Довольный, что одернул Мурата, Купцианов иронически рассмеялся. Он считал иронию подходящей к случаю.
— Если это так, то он мог сорвать всю атаку;— суровым тоном произнес Мурат. — Взвод Кайсарова поднялся без сигнала.
Стрелков постучал костяшками пальцев по столу:
— Товарищи, времени у нас немного. Не будем отвлекаться в сторону. Сейчас речь идет о поступке Кайсарова. Ну, кто еще выступит?
Некоторые командиры обвиняли только Ержана. Кусков же переложил вину на обоих. Ержану было особенно тяжело, что политрук, на дружбу которого он рассчитывал, сейчас отдалился от него.
Тяжело было слушать бичующие слова от близкого человека. Они встретились глазами. Кусков выдержал взгляд. Видно, для него Ержан был одним из многих, и только. Что-то близкое, к возмущению поднялось в душе Ержана. «Я думал, ты надежный товарищ, готовый прийти на выручку в трудную минуту. А на деле ты, как все...» Но вот что удивительно: как ни возмущался Ержан, Кусков не падал в-его глазах. По мере того как Кусков выкладывал свои обличения, он как бы отводил от Ержана все дальше и, несмотря на это; становился в его глазах еще выше. Человек, которого Ержан ставил наравне с собою, вдруг приподнялся над ним — итак высоко приподнялся, что не дотянешься рукой.
Кусков продолжал:
— Казахи говорят: без ветра и трава не шелохнется. Вот ветер и подул. В том, что произошло, я обвиняю не одного Кайсарова. Виновны обе стороны. Но Кайсаров упорно не хочет говорить, из-за чего возникла ссора. Как бы там ни было, но это не просто ошибка. За этим что-то кроется, задета честь. Понятно, чтобы напрямик рассказать о таких вещах, нужно иметь мужество. У Ержана этого мужества не оказалось, что же касается Молдабаева, то этак, бочком, улыбаясь и приплясывая, походил вокруг да около. Создается впечатление, что ему выгодно спрятать корешки. — Кусков напрягся, говоря это, скулы его обострились, и кожа будто потемнела на лице, оттеняя блеск серых глаз. — Докапываться до сути сейчас нет времени. Но если мы не зальем костер, то в трудный час еще может потянуть дымком, а дымок разъедает глаза. Мы должны обвинить обоих. В трудный час, требующий от нас мужества, дисциплины и справедливости, такой поступок простить невозможно. Это ржавчина. Ее необходимо удалить, как бы это ни было болезненно.

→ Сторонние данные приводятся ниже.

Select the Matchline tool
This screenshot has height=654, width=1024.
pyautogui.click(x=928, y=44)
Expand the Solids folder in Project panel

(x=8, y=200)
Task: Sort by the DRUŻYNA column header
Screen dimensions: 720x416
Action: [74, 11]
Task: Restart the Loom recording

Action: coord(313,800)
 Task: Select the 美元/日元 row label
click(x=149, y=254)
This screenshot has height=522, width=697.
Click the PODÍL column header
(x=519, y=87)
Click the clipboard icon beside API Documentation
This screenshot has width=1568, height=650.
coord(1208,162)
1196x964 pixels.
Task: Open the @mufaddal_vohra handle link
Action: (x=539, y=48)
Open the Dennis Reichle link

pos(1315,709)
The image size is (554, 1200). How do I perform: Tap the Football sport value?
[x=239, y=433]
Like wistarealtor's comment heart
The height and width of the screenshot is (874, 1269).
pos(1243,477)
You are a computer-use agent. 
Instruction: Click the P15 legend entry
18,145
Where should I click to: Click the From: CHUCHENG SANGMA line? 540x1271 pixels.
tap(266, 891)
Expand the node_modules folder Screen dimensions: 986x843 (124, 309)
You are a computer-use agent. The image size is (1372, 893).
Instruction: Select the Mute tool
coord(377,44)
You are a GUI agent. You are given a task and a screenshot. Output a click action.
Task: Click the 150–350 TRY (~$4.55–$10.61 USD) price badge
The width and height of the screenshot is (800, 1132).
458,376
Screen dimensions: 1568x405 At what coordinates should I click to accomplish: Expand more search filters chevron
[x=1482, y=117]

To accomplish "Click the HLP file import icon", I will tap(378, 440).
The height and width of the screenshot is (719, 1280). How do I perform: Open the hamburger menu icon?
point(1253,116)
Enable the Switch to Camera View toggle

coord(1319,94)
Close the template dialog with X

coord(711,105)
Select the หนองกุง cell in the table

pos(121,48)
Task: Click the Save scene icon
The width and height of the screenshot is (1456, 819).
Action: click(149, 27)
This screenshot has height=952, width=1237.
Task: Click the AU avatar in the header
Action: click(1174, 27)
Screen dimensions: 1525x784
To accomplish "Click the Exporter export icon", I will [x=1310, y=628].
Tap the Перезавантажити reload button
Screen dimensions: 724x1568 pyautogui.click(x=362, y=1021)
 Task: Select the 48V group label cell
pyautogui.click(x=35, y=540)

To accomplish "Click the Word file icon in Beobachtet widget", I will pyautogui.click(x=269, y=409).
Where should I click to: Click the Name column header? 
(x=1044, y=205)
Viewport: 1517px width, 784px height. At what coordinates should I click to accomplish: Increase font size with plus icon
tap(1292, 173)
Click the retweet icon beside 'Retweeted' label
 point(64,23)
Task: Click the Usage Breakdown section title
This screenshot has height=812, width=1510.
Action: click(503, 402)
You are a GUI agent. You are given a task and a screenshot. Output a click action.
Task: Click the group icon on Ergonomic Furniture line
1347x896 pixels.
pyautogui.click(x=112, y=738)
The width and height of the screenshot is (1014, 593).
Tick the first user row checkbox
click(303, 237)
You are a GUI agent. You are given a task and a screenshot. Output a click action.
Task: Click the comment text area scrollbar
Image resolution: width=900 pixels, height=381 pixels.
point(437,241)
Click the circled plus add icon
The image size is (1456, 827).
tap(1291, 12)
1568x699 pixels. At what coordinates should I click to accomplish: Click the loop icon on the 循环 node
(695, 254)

И Парфенов, и Стрелков пришли к единому решению. Высказывания товарищей и приговор тяжело легли на плечи Ержана.
Дыхание войны 1941 года было грозно, как никогда в истории. Человечество еще не знало такой мощи бронированного наступления. Советская Армия, недостаточно подготовленная и оснащенная, отходила. Нельзя забывать, что на первом, начальном, этапе войны бойцы еще не привыкли к современным жестоким боям. Это был период, когда фронтовая жизнь еще не сложилась, война не стала еще бытом.
Но человек и под губительным огнем не теряет своих привычек и склонностей.
Фашистское наступление притормозилось, и дивизия Парфенова получила два-три дня отдыха.
Даже среди настороженного тревожного затишья маленький санитарный взвод Коростылева почувствовал себя вольготно и расположился на мирный манер. Коростылев был исполнительным и точным человеком. Он расположил свой взвод в срубленном крепком крестьянском доме на краю деревни. Вместе с санитарами он вырыл за домом глубокие ямы. Во время затишья разрешено было жить в доме.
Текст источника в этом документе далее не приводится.